▶ _EXERCISE_: In the bug thread, on which VMs did the tests run in alphabetic order?

▶ _SUPPLIED TEXT_:
It runs out of order on both Linux VMs as per the dashboard logs. The run in alphabetic order on Mac OSX and Windows VMs. I'm guessing this is probably caused with os.listdir() on ext4 filesystems. Based on this, and the fact that we are currently whittling down the failures week by week, I'm inclined to call this WONTFIX. Henrik, please advise.

Henrik Skupin [:whimboo][⌚️UTC+2]

Comment 20

•

14 years ago

Anthony, can you please run an additional check on qa-horus? Please checkout the tests to the Linux VM itself and run the daily automation script with that given repository instead. I wonder if this is related that we are accessing a repo clone outside of the VM.

Henrik Skupin [:whimboo][⌚️UTC+2]

Comment 21

•

14 years ago

Oh wait. I was too quick. We don't reference a local repo for our daily tests but clone the repository each time. So personally I wouldn't spent too much time on it, but more in figuring out existing test failures and fixing those.

u279076

Assignee

Comment 22

•

14 years ago

Yeah, like I said, I think it's more of an issue with os.listdir() than with Mozmill and mozmill-tests. Resolving WONTFIX for now.

Status: NEW → RESOLVED

Closed: 14 years ago

Resolution: --- → WONTFIX

Geo Mealer [:geo] -- This account is inactive after 2015-07-07

Comment 23

•

14 years ago

I think the WONTFIX is too hasty, Anthony. I do think it's preferable that our test runs are stable (in the sense of sorting) between platforms; it helps greatly with comparing one platform's results to the other by removing the chance it's just test order causing a platform-specific bug. Despite Jeff's reply, they -could- have (and IMO should have) just sorted the results of os.listdir(). I'll leave it up to Henrik as to whether to reopen, since he's the main interface to the A-Team on this sort of stuff. However, unless the assumption is that the next release includes manifests and manifests will fix this, I'd like to see the test order sorted. I see no harm in leaving the bug open to do that.

Jeff Hammel

Comment 24

•

14 years ago

Yes, they probably should be sorted and in harth's fix for 2.0 they are. That said, depending on directory recursion for test order is fairly fragile.

Henrik Skupin [:whimboo][⌚️UTC+2]

Comment 25

•

14 years ago

As given by Clint for Mozmill 2.0 the manifests should always be used. -t is only available for debugging purposes. I think the Mozmill team has more important things to work on so we can get 1.5.2 and finally 2.0 out of the door.

Nobody; OK to take it and work on it

Updated

•

11 years ago

Product: Mozilla QA → Mozilla QA Graveyard

(Entries on target coordinates)
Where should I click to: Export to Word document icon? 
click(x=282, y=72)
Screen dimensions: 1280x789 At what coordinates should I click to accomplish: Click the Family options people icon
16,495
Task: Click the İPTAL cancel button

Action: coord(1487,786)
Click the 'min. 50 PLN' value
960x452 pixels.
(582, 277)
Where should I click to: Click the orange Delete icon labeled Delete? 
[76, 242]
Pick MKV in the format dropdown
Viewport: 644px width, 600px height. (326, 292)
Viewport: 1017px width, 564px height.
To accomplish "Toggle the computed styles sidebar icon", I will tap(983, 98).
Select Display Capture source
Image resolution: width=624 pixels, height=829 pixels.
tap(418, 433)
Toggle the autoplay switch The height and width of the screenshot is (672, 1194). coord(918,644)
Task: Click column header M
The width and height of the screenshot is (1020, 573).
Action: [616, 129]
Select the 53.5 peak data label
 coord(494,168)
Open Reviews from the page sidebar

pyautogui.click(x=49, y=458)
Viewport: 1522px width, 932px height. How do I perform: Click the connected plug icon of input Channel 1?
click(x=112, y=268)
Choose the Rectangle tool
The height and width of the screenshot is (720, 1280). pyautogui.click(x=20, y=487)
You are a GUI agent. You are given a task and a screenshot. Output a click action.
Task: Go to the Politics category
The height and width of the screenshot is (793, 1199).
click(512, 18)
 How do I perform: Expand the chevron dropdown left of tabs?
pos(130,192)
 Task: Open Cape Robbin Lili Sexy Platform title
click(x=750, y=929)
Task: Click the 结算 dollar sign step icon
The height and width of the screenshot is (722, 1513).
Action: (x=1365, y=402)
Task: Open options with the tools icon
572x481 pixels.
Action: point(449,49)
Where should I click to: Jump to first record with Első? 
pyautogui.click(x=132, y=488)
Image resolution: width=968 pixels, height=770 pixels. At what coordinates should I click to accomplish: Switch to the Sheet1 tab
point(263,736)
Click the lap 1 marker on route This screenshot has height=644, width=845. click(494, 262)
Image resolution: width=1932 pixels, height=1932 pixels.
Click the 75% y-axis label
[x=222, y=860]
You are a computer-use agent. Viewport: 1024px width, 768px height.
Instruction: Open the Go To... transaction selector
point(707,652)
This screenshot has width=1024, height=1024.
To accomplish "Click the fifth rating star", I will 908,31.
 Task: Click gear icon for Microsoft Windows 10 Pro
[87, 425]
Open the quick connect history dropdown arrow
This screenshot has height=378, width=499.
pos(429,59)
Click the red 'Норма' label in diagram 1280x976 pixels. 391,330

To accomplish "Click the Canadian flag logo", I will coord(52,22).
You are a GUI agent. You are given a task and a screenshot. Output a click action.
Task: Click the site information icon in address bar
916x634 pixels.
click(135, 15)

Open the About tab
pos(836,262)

▶ _PROBLEM SOLUTION_: Mac OSX and Windows VMs